Nikki Schaaf was an All-Southland Conference soccer player for the McNeese State University Cowgirls from 2014-17 and a member of the 2017 squad that tied a school record, at the time, with 12 wins, the most in school history.
A native of Cypress, Texas, and a four-year starter for the Cowgirls, the former student-athlete earned SLC All-Academic honors her senior season and was a four-time recipient of the SLC Commissioner’s Fall Academic Honor Roll award. She received her Bachelor of Science in Nursing degree in the spring of 2018.
Now, a telemetry/surgical registered nurse at St. David’s South Austin Medical Center in Texas, Schaaf is one of many All-American heroes around the world working the front lines in caring for those who are battling the COVID-19 virus.
The “caring” part has many meanings for Schaaf, who is caring for patients infected with this particular virus.
“Having cared for positive COVID-19 patients, I can say the most difficult part to cope with is seeing them (patients) fight the virus alone without family or friends by their side,” said Schaaf.
Due to the severity of the virus, COVID-19 patients are strictly quarantined and aren’t allowed visitors by the hospital.
“This means I’m not only their caregiver, but I’m also their friend – the person they talk to and their voice when they no longer have the strength. I help encourage them to fight every second of every day until they’re healthy enough to walk out (of the hospital),” she said.
A challenging day for Schaaf is anything but normal, even when beginning her 12-hour shift.
“Every day, I have to go through a check-in station where my temperature is checked and I am issued my PPE,” she said. “We exercise precautionary measures in efforts to prioritize the safety of our patients and staff. I’m fortunate enough to work with an extraordinary interdisciplinary team. Each day brings new challenges and tribulations, but we work together to overcome them.”

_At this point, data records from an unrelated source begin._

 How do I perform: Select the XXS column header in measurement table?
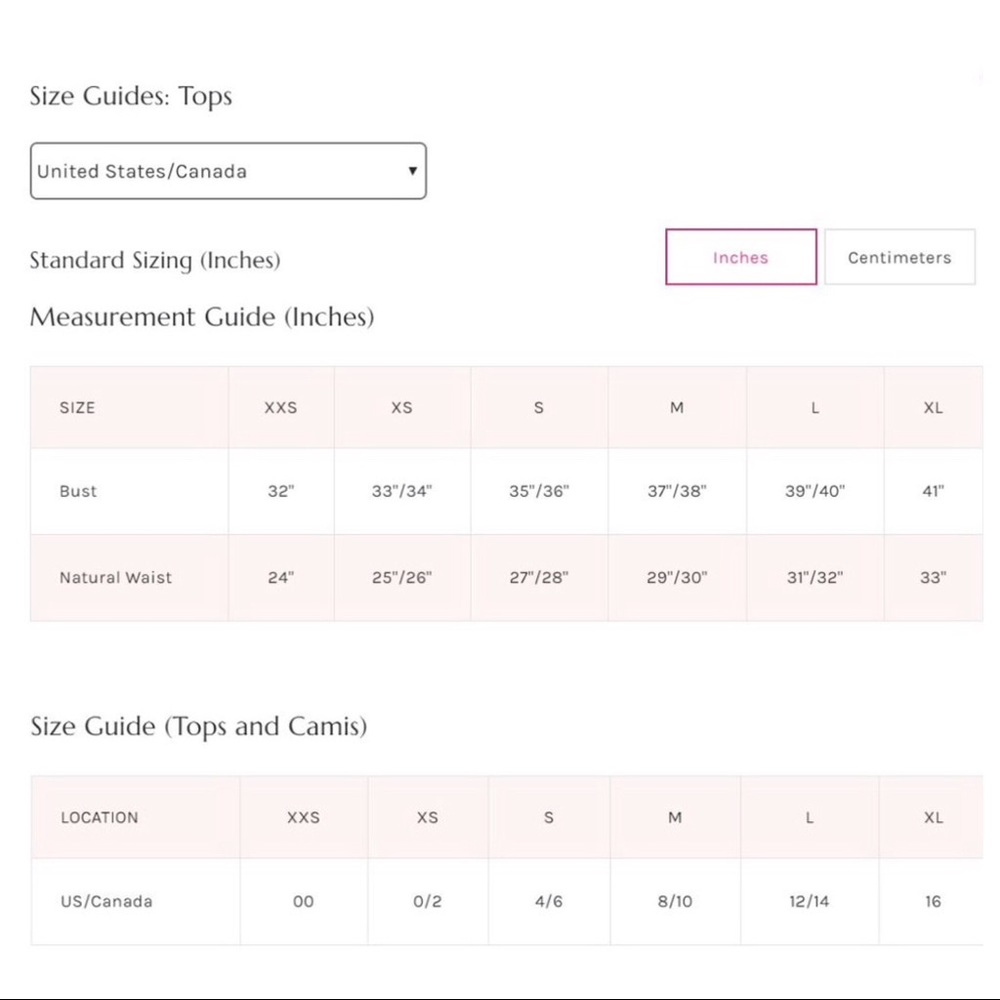(x=281, y=408)
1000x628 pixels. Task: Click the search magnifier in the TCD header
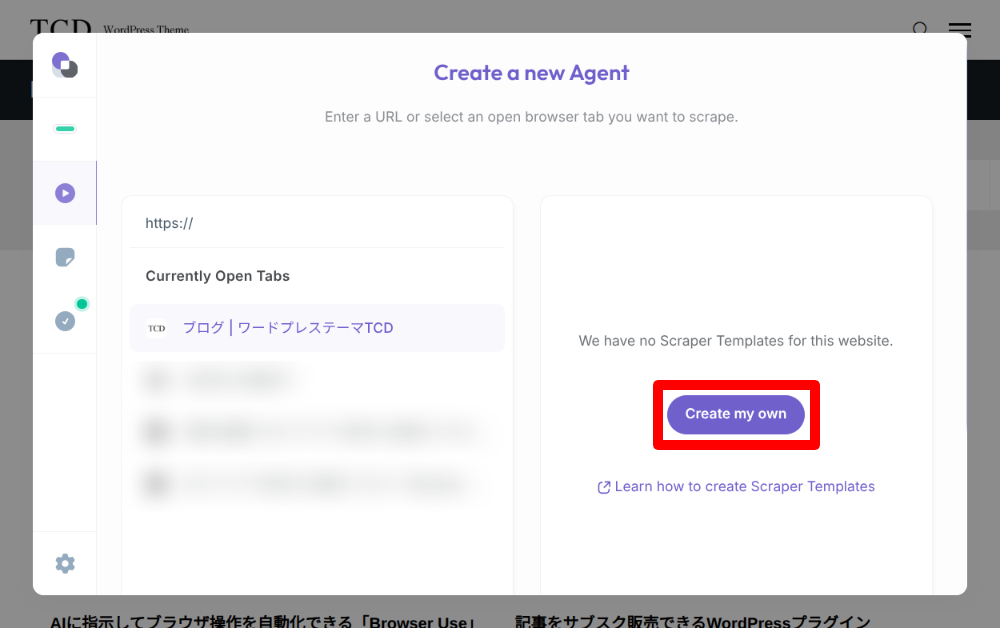click(920, 29)
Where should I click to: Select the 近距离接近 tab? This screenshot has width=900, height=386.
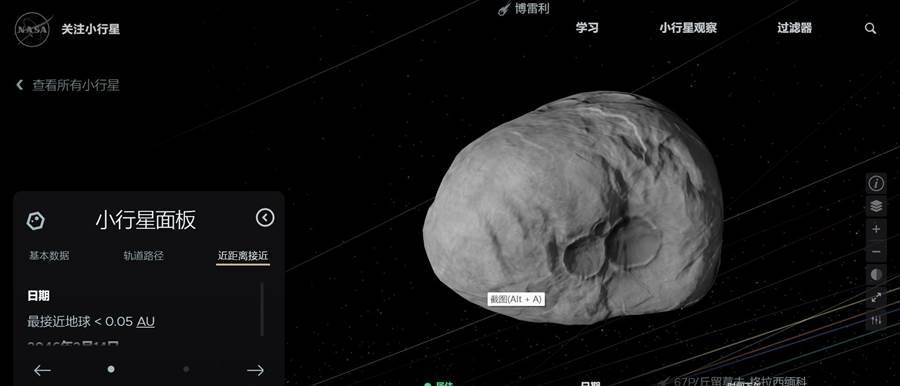coord(243,256)
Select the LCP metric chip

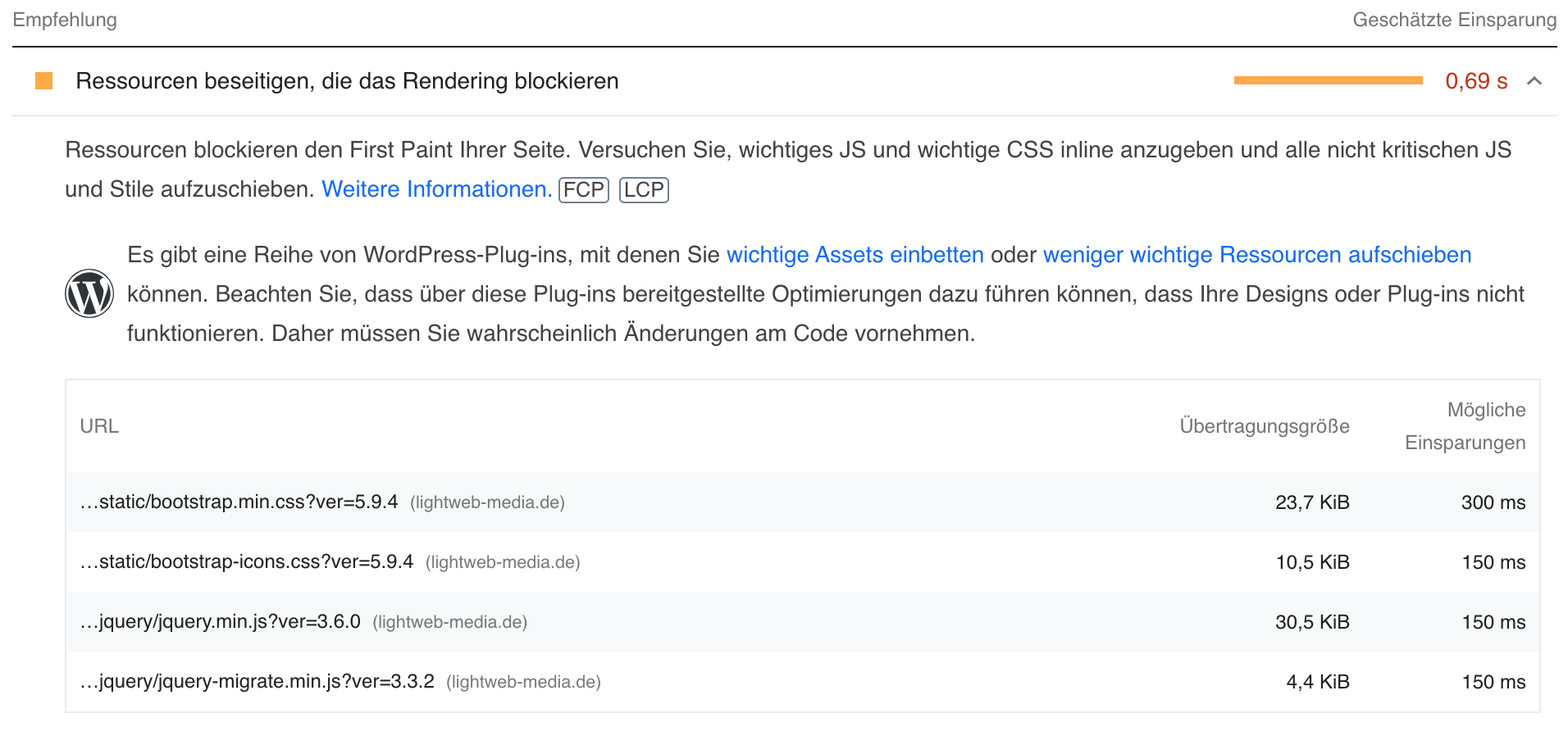(x=644, y=189)
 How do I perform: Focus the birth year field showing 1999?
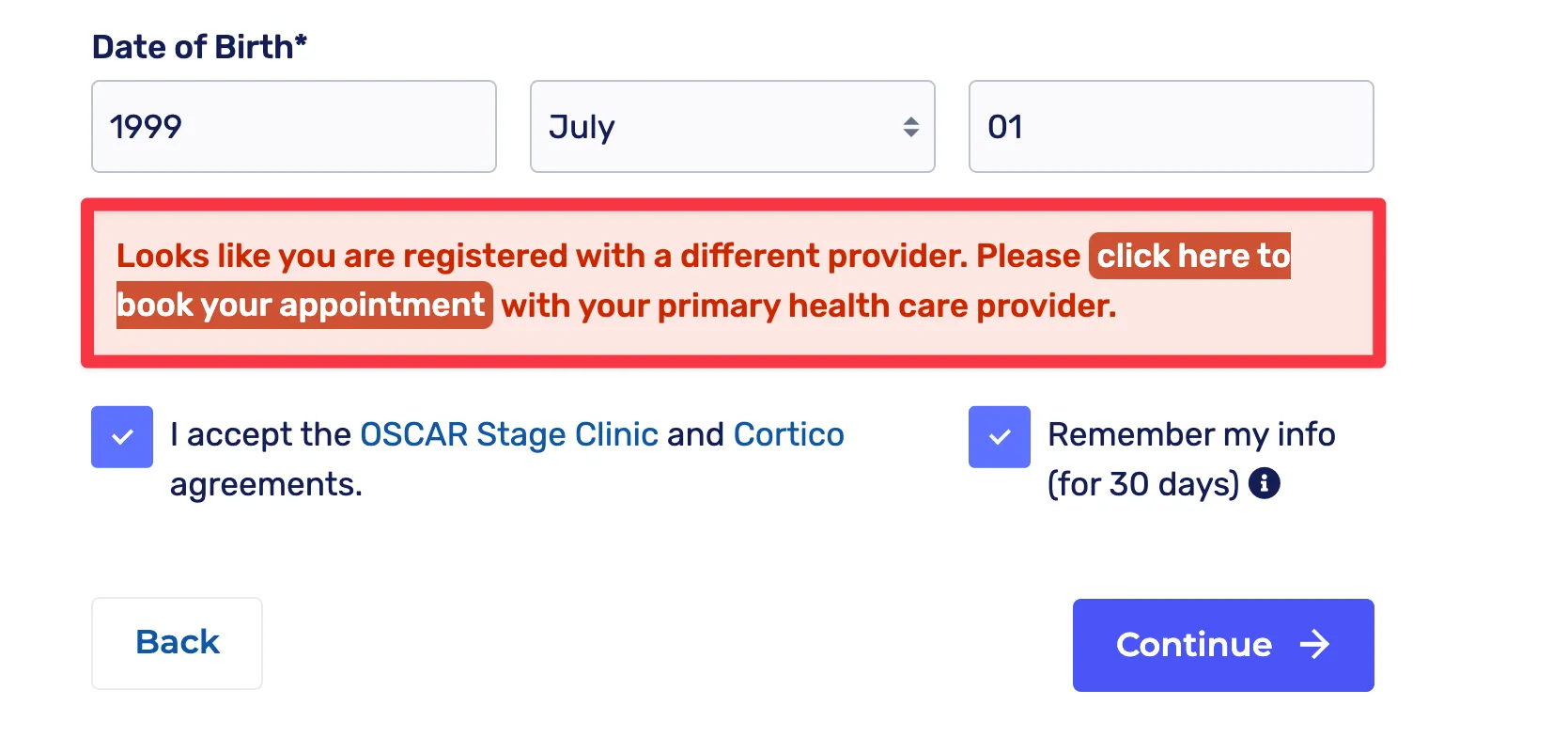tap(293, 127)
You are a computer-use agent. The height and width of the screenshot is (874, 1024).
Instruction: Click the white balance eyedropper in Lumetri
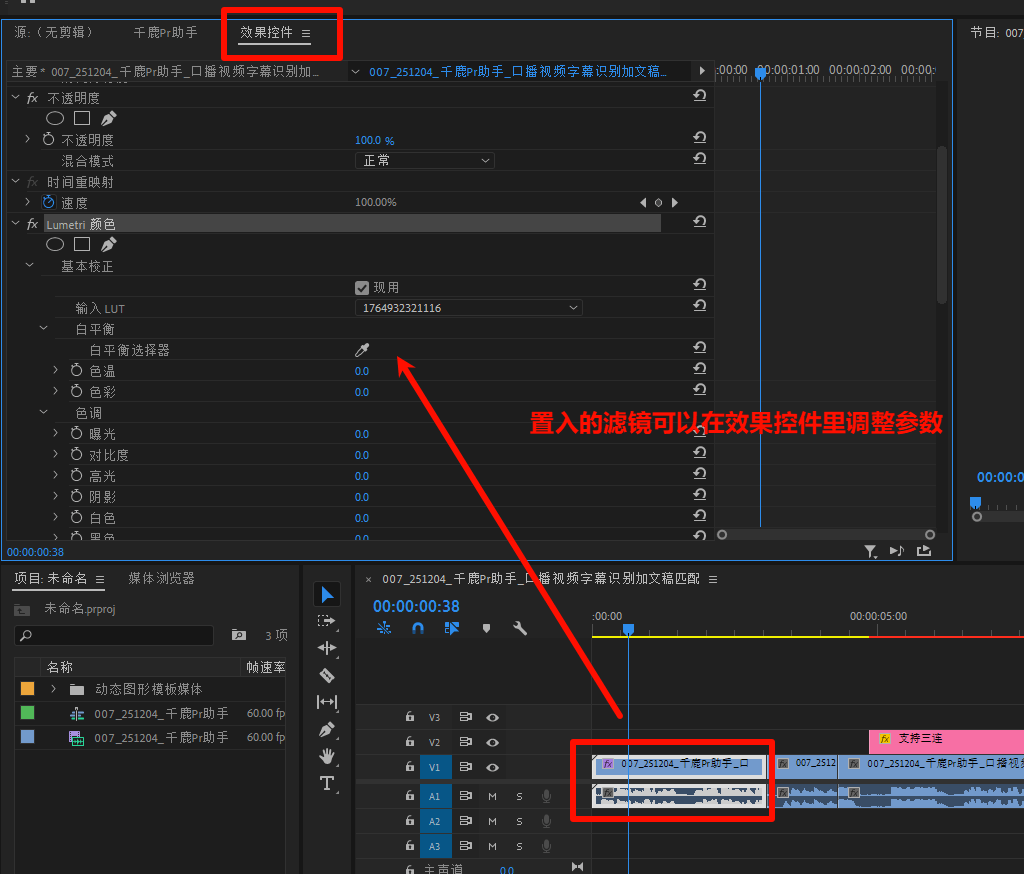point(362,349)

Like so many others, Schaaf attempts to adjust to the “new norm” when returning home after a long day’s work by connecting with those who mean the most to her.
“There really is no normalcy,” she said, “but one way I like to decompress after work is by FaceTiming my family and friends. It’s not ideal, but just hearing their voices brings me a sense of peace.
“Having to be secluded from others has made me realize all the things we take for granted in life, for example, a simple touch from another person,” she explained. “But I’ve also had time to reflect on my purpose and priorities in life. I have hope that I was created to be right here, right now, doing exactly what I am doing to help others. That is what drives me to wake up every morning and go to work, just like any other day.”
Schaaf is touched and appreciative of the support she and her co-workers are receiving.
“It brings me so much joy to know so many people are keeping us in their thoughts and prayers,” she said. “Our health is the most important thing we have and I will continue to do my best to help care for our community.
“As a nurse, I am truly humbled by the outreach from all over the country to help fight this outbreak. I want to say thank you to those who sacrifice their lives every day to help those in need. I’m both comforted and inspired by my colleagues who fight alongside me,” said Schaaf.